Yes you can run the same images that are used on single-server setup on any orchestrator. Read this section frappe_docker/docs/single-compose-setup.md at main · frappe/frappe_docker · GitHub

You can use existing servers for docker swarm cluster or self hosted kubernetes cluster provided servers are stopped and restarted with new setup.

You cannot use existing servers in case of managed kubernetes offering, generally you’ll have to provision nodes from provider’s api to attach them to managed cluster. There may be providers who only provide Kubernetes control-plane and allow you to attach servers from anywhere.

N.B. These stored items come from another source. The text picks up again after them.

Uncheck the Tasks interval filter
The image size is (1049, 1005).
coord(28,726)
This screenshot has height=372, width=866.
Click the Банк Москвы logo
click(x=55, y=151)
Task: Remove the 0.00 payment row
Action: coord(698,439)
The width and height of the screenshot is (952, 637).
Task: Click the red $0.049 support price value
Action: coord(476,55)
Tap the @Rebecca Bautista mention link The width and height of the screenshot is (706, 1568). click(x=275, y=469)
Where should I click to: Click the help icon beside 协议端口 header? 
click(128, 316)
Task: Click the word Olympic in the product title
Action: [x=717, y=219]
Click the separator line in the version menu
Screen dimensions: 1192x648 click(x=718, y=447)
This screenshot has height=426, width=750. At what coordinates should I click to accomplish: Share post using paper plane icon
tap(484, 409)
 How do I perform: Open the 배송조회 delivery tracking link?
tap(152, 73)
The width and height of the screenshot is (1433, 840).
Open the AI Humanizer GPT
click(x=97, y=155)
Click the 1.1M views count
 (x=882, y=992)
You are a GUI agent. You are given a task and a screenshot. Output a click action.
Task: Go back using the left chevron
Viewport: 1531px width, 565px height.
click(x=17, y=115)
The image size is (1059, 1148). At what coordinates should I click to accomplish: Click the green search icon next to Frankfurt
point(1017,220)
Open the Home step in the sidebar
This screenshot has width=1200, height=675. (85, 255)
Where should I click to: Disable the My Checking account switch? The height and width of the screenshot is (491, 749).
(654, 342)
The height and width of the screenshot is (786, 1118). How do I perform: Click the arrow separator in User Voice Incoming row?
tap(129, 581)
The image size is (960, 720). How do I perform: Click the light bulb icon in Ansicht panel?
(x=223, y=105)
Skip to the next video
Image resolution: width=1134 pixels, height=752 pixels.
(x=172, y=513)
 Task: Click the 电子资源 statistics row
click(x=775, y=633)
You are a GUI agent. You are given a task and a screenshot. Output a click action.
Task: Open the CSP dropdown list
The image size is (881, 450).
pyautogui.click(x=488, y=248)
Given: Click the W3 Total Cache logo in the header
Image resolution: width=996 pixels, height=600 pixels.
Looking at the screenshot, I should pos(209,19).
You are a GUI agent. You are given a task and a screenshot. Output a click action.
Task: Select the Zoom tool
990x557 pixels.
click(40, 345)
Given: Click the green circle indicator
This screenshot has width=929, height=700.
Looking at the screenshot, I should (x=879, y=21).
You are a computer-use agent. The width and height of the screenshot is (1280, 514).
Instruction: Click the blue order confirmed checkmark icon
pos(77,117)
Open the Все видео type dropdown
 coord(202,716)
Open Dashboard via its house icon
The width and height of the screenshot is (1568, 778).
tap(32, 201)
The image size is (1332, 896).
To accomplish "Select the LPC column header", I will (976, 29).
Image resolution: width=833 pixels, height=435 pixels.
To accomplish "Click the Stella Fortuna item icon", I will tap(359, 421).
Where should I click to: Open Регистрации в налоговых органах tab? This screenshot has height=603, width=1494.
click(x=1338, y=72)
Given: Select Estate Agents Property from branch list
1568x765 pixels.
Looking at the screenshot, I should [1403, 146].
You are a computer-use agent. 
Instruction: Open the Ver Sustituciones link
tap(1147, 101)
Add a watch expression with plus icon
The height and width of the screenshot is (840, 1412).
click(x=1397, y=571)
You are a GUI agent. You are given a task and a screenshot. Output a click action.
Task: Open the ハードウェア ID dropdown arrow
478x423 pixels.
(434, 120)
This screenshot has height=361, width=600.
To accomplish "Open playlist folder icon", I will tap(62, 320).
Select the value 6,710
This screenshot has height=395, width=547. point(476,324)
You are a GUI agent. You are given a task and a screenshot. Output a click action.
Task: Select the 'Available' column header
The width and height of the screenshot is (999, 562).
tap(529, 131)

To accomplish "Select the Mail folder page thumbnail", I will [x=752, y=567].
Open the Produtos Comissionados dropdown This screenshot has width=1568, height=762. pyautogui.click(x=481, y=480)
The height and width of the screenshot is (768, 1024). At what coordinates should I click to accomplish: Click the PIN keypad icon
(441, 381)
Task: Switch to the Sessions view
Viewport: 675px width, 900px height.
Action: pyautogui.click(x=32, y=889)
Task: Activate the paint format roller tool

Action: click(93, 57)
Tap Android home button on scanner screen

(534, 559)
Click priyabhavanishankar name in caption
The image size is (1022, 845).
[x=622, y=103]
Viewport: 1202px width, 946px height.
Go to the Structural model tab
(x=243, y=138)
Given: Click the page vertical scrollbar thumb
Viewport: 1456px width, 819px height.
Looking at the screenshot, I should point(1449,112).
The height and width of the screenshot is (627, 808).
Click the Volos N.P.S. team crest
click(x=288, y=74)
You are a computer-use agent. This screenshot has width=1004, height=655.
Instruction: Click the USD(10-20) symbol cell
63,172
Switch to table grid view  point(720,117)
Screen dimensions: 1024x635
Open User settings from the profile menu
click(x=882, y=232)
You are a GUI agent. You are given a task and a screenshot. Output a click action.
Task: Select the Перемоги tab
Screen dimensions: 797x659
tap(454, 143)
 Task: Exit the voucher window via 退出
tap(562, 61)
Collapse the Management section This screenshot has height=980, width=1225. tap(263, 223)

Yes you can, it is easy to replace ingress-nginx and use any ingress controller. It works with istio virtualservice as well.

Backup and restore is the best path for data migration

  • Take snapshots keep them in shared volume/pvc or push them to s3 to restore later
  • pull snapshots from s3 or shared volumes and restore
  • Use maria-backup for fast db backup and restores. If it doesn’t work for you use standard bench backup which internally uses mysqldump.
  • Use restic for files snapshot / restore
  • Run containers / pods with mounted shared volumes and access to s3 to execute the restore commands.

Infra progression

  • Start with Single Server (1 VM)
  • Move to docker swarm (1 VM), gives you nice portainer ui and web hooks for gitops/ci/automated pipelines.
  • Upgrade docker swarm to multi vm. Data moved to managed Shared File System and database moved to managed DB (MariaDB conf for Frappe · frappe/bench Wiki · GitHub, DBaaS)
  • Kubernetes (multi VM), Managed FS and DB. Loadbalancer for ingress.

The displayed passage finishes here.